[Task details] Reproduce the listing below exactly, beginning with its first line and ending with the line that holds "The height and"; pictures are not part of the copy.

[Raw data]
:::

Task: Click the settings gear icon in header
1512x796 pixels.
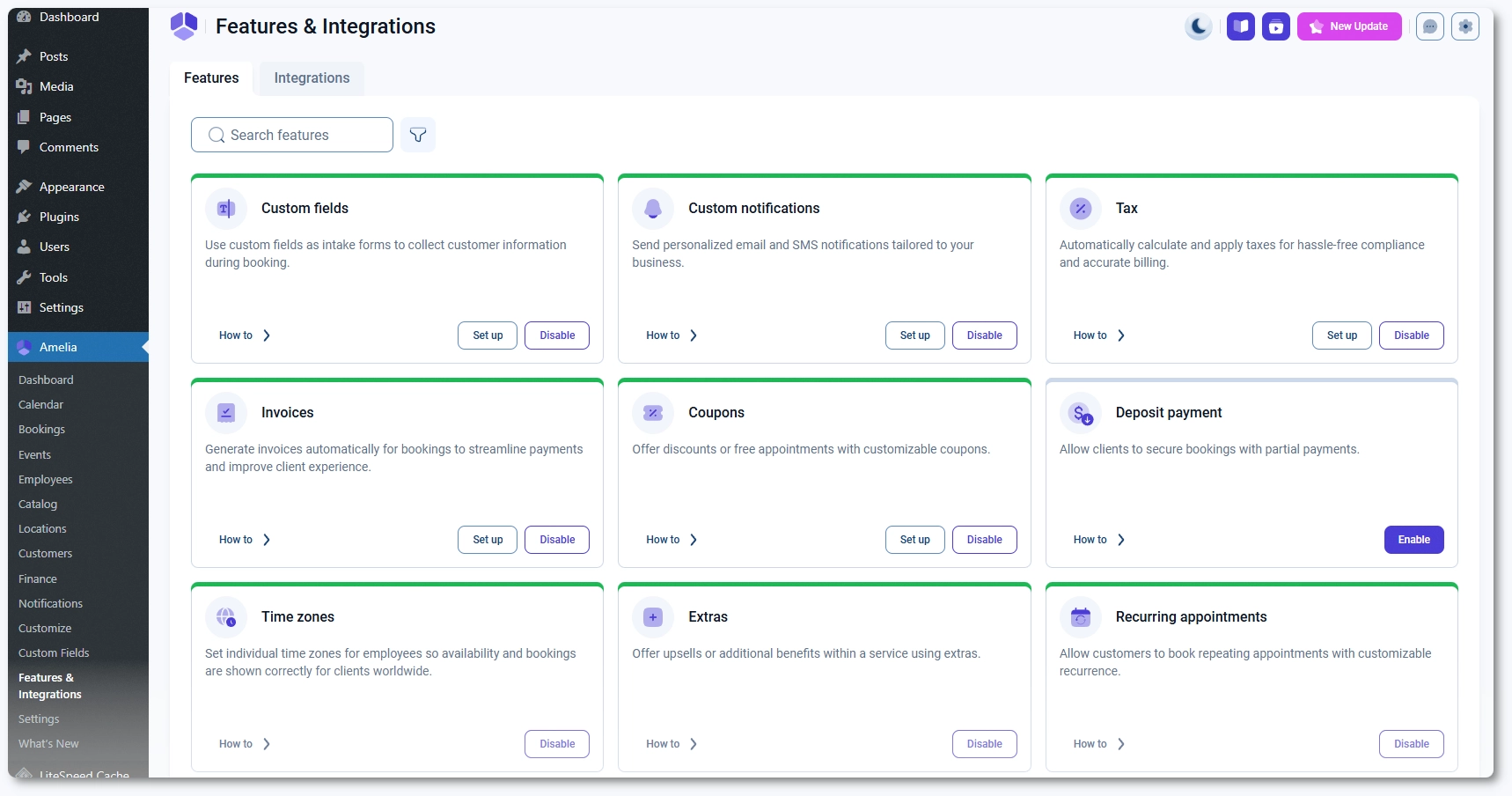Action: 1465,26
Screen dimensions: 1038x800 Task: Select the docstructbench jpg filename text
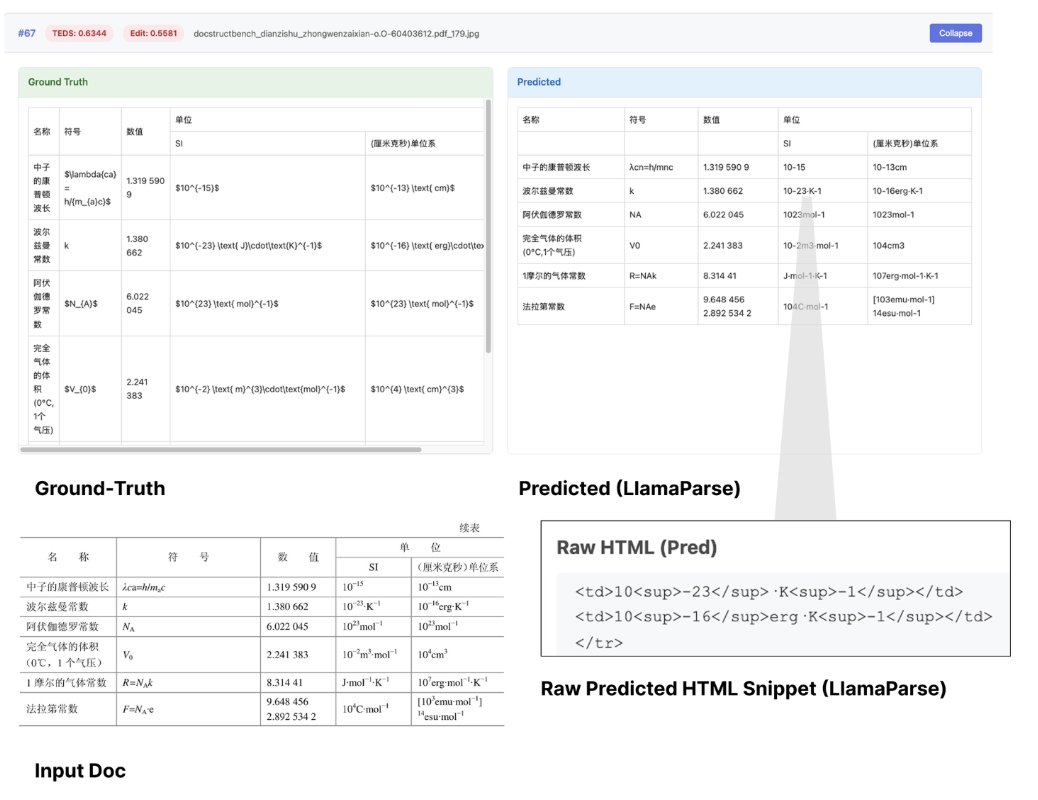pos(335,33)
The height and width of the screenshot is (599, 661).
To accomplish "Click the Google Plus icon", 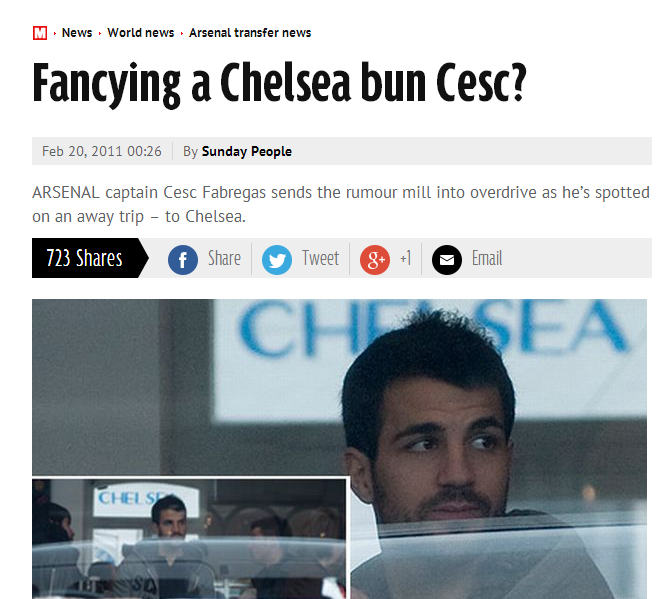I will [x=375, y=260].
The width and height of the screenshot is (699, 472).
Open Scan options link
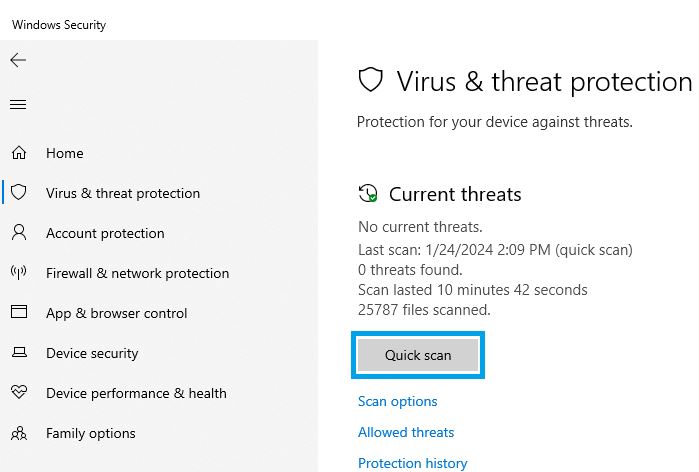pyautogui.click(x=397, y=402)
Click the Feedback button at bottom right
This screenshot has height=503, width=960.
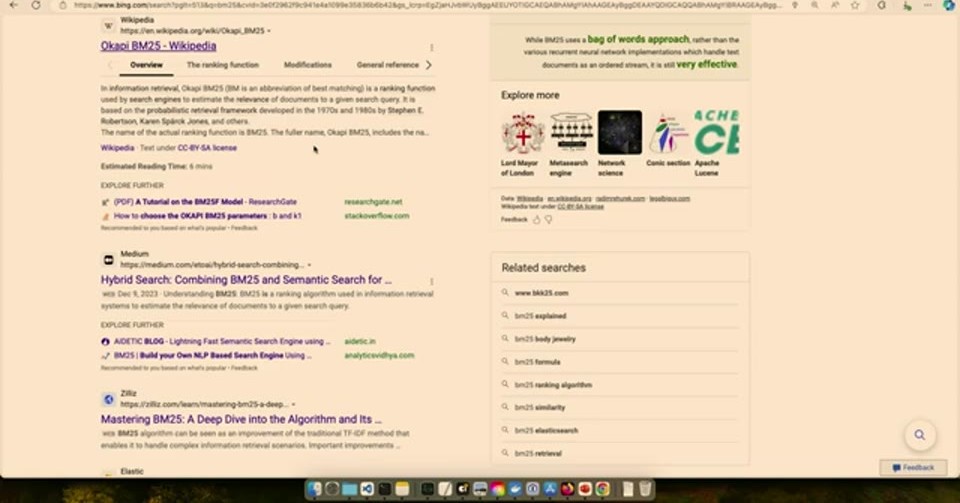[x=913, y=468]
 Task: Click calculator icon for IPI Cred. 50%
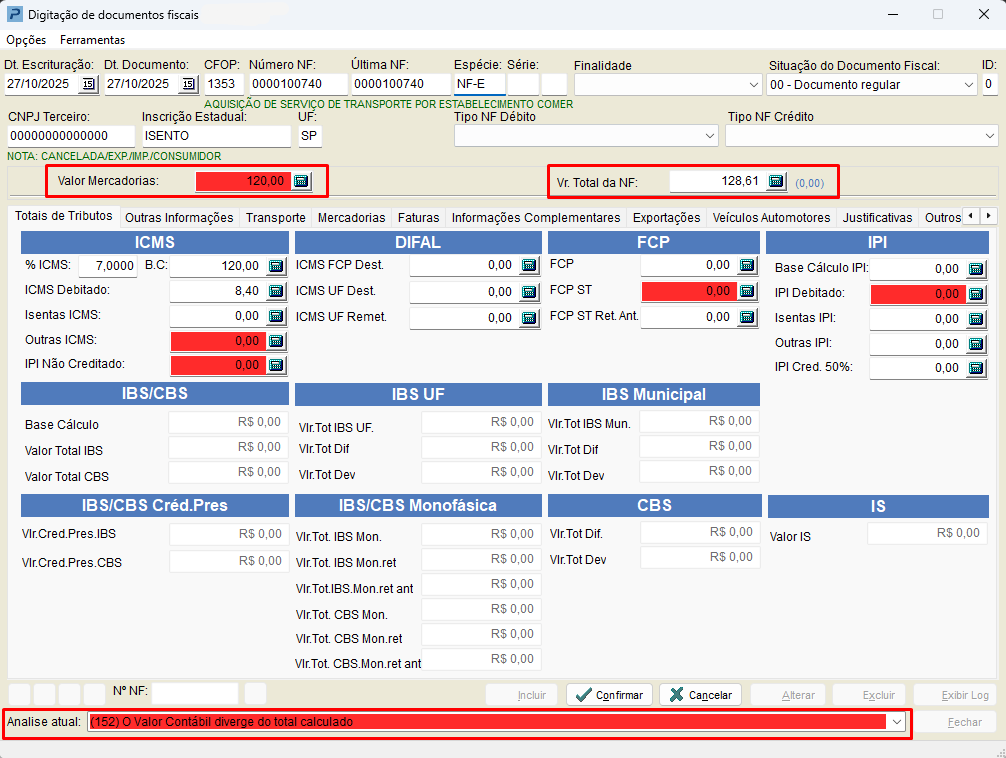(975, 368)
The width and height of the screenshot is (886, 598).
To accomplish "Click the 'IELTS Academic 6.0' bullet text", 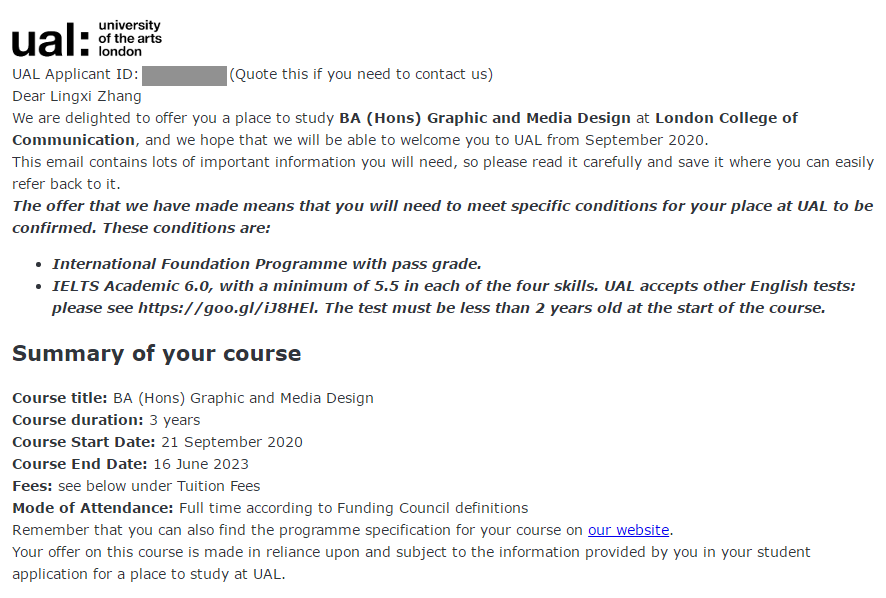I will pyautogui.click(x=132, y=286).
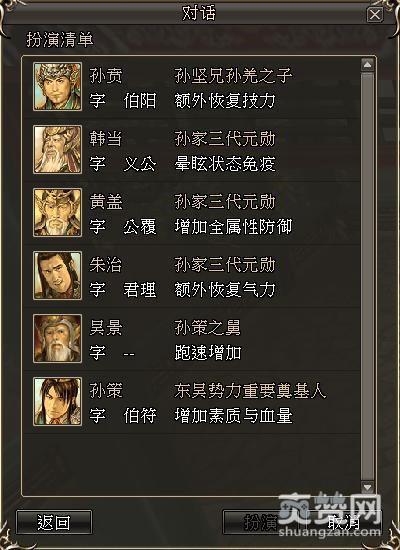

:::

[Reply to the task]
Task: Click the settings gear icon in header
1512x796 pixels.
Action: 1465,26
Screen dimensions: 1038x800 Task: Select the docstructbench jpg filename text
pos(335,33)
The height and width of the screenshot is (599, 661).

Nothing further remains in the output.